Start of SOURCE MATERIAL

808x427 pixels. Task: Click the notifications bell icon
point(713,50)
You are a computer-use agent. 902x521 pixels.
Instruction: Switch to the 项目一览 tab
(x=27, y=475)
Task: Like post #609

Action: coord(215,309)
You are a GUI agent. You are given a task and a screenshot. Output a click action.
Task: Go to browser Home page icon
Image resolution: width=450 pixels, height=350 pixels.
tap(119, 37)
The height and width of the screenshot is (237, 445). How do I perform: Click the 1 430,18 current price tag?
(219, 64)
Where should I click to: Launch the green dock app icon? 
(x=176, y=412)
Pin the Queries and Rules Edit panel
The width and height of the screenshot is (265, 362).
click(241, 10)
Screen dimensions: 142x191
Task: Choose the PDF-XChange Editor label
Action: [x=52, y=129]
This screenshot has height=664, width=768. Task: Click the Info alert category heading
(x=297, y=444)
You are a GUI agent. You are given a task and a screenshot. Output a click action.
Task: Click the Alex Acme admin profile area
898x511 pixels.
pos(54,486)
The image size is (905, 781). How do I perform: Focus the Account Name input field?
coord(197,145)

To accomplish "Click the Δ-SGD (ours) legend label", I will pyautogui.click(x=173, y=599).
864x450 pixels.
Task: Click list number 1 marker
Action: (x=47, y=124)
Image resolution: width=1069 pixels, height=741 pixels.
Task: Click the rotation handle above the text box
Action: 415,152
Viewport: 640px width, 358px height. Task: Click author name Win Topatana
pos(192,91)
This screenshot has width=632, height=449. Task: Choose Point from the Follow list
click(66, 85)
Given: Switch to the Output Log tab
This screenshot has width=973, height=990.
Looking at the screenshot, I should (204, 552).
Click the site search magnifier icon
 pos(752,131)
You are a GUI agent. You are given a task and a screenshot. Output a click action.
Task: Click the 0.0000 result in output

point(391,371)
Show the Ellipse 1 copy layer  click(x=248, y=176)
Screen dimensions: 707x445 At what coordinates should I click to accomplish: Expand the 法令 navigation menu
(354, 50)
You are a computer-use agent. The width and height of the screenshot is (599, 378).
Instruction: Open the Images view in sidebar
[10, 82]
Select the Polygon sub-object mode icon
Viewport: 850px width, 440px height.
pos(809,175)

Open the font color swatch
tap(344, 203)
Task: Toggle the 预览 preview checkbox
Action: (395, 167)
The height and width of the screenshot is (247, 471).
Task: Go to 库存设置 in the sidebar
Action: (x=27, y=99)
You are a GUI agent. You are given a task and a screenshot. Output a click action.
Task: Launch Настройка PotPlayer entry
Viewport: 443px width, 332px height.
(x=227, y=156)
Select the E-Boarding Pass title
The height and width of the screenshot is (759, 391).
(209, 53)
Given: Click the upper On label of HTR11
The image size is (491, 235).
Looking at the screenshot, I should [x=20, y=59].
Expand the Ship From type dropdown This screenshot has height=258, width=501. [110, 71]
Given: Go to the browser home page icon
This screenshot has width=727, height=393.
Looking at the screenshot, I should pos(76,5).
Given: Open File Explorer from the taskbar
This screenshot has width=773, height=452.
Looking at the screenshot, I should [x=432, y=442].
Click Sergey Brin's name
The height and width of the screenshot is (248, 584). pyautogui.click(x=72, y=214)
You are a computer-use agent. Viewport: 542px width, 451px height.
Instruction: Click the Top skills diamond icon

End of SOURCE MATERIAL

TASK STATEMENT. Would you transcribe the entire listing above without any deviation?

RESULT OF THIS EXERCISE.
808x427 pixels. Task: Click the notifications bell icon
point(713,50)
You are a computer-use agent. 902x521 pixels.
Instruction: Switch to the 项目一览 tab
(x=27, y=475)
Task: Like post #609

Action: coord(215,309)
You are a GUI agent. You are given a task and a screenshot. Output a click action.
Task: Go to browser Home page icon
Image resolution: width=450 pixels, height=350 pixels.
tap(119, 37)
The height and width of the screenshot is (237, 445). How do I perform: Click the 1 430,18 current price tag?
(219, 64)
Where should I click to: Launch the green dock app icon? 
(x=176, y=412)
Pin the Queries and Rules Edit panel
The width and height of the screenshot is (265, 362).
click(241, 10)
Screen dimensions: 142x191
Task: Choose the PDF-XChange Editor label
Action: [x=52, y=129]
This screenshot has height=664, width=768. Task: Click the Info alert category heading
(x=297, y=444)
You are a GUI agent. You are given a task and a screenshot. Output a click action.
Task: Click the Alex Acme admin profile area
898x511 pixels.
pos(54,486)
The image size is (905, 781). How do I perform: Focus the Account Name input field?
coord(197,145)

To accomplish "Click the Δ-SGD (ours) legend label", I will pyautogui.click(x=173, y=599).
864x450 pixels.
Task: Click list number 1 marker
Action: (x=47, y=124)
Image resolution: width=1069 pixels, height=741 pixels.
Task: Click the rotation handle above the text box
Action: 415,152
Viewport: 640px width, 358px height. Task: Click author name Win Topatana
pos(192,91)
This screenshot has width=632, height=449. Task: Choose Point from the Follow list
click(66, 85)
Given: Switch to the Output Log tab
This screenshot has width=973, height=990.
Looking at the screenshot, I should (204, 552).
Click the site search magnifier icon
 pos(752,131)
You are a GUI agent. You are given a task and a screenshot. Output a click action.
Task: Click the 0.0000 result in output

point(391,371)
Show the Ellipse 1 copy layer  click(x=248, y=176)
Screen dimensions: 707x445 At what coordinates should I click to accomplish: Expand the 法令 navigation menu
(354, 50)
You are a computer-use agent. The width and height of the screenshot is (599, 378).
Instruction: Open the Images view in sidebar
[10, 82]
Select the Polygon sub-object mode icon
Viewport: 850px width, 440px height.
pos(809,175)

Open the font color swatch
tap(344, 203)
Task: Toggle the 预览 preview checkbox
Action: (395, 167)
The height and width of the screenshot is (247, 471).
Task: Go to 库存设置 in the sidebar
Action: (x=27, y=99)
You are a GUI agent. You are given a task and a screenshot. Output a click action.
Task: Launch Настройка PotPlayer entry
Viewport: 443px width, 332px height.
(x=227, y=156)
Select the E-Boarding Pass title
The height and width of the screenshot is (759, 391).
(209, 53)
Given: Click the upper On label of HTR11
The image size is (491, 235).
Looking at the screenshot, I should [x=20, y=59].
Expand the Ship From type dropdown This screenshot has height=258, width=501. [110, 71]
Given: Go to the browser home page icon
This screenshot has width=727, height=393.
Looking at the screenshot, I should pos(76,5).
Given: Open File Explorer from the taskbar
This screenshot has width=773, height=452.
Looking at the screenshot, I should [x=432, y=442].
Click Sergey Brin's name
The height and width of the screenshot is (248, 584). pyautogui.click(x=72, y=214)
You are a computer-use agent. Viewport: 542px width, 451px height.
Instruction: Click the Top skills diamond icon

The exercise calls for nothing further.